# Problem details
Nothing may be dropped or added when the entries below are copied.

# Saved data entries
>>>

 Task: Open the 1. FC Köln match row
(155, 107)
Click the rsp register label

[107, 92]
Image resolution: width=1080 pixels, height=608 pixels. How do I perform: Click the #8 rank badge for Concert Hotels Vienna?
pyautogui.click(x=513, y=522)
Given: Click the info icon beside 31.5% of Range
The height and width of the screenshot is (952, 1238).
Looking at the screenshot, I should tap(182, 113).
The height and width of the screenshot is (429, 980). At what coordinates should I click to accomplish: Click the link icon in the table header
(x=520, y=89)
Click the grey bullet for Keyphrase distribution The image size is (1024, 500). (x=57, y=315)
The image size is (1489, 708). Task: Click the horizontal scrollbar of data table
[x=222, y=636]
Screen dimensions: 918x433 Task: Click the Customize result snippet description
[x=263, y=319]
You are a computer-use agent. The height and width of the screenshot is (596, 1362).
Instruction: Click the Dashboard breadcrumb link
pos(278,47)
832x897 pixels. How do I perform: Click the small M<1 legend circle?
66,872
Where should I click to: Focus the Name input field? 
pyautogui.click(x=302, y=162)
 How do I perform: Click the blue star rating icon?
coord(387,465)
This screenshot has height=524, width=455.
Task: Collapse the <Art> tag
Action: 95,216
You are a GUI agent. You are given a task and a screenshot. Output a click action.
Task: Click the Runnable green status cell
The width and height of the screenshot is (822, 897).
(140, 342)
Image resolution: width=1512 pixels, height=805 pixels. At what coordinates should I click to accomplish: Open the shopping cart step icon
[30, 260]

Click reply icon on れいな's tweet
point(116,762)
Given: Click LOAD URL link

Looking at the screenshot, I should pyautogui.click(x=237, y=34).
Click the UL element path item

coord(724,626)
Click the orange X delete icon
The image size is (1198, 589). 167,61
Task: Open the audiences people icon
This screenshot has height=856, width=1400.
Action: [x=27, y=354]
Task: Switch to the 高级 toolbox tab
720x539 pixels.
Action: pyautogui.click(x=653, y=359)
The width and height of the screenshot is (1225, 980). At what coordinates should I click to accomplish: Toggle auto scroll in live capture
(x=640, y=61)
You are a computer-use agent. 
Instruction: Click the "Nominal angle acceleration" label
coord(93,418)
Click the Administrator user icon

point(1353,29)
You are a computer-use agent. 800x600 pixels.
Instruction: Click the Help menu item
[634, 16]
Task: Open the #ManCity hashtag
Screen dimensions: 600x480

<<<

# Your solution
 Task: Open the 1. FC Köln match row
(155, 107)
Click the rsp register label

[107, 92]
Image resolution: width=1080 pixels, height=608 pixels. How do I perform: Click the #8 rank badge for Concert Hotels Vienna?
pyautogui.click(x=513, y=522)
Given: Click the info icon beside 31.5% of Range
The height and width of the screenshot is (952, 1238).
Looking at the screenshot, I should tap(182, 113).
The height and width of the screenshot is (429, 980). At what coordinates should I click to accomplish: Click the link icon in the table header
(x=520, y=89)
Click the grey bullet for Keyphrase distribution The image size is (1024, 500). (x=57, y=315)
The image size is (1489, 708). Task: Click the horizontal scrollbar of data table
[x=222, y=636]
Screen dimensions: 918x433 Task: Click the Customize result snippet description
[x=263, y=319]
You are a computer-use agent. The height and width of the screenshot is (596, 1362).
Instruction: Click the Dashboard breadcrumb link
pos(278,47)
832x897 pixels. How do I perform: Click the small M<1 legend circle?
66,872
Where should I click to: Focus the Name input field? 
pyautogui.click(x=302, y=162)
 How do I perform: Click the blue star rating icon?
coord(387,465)
This screenshot has height=524, width=455.
Task: Collapse the <Art> tag
Action: 95,216
You are a GUI agent. You are given a task and a screenshot. Output a click action.
Task: Click the Runnable green status cell
The width and height of the screenshot is (822, 897).
(140, 342)
Image resolution: width=1512 pixels, height=805 pixels. At what coordinates should I click to accomplish: Open the shopping cart step icon
[30, 260]

Click reply icon on れいな's tweet
point(116,762)
Given: Click LOAD URL link

Looking at the screenshot, I should pyautogui.click(x=237, y=34).
Click the UL element path item

coord(724,626)
Click the orange X delete icon
The image size is (1198, 589). 167,61
Task: Open the audiences people icon
This screenshot has height=856, width=1400.
Action: [x=27, y=354]
Task: Switch to the 高级 toolbox tab
720x539 pixels.
Action: pyautogui.click(x=653, y=359)
The width and height of the screenshot is (1225, 980). At what coordinates should I click to accomplish: Toggle auto scroll in live capture
(x=640, y=61)
You are a computer-use agent. 
Instruction: Click the "Nominal angle acceleration" label
coord(93,418)
Click the Administrator user icon

point(1353,29)
You are a computer-use agent. 800x600 pixels.
Instruction: Click the Help menu item
[634, 16]
Task: Open the #ManCity hashtag
Screen dimensions: 600x480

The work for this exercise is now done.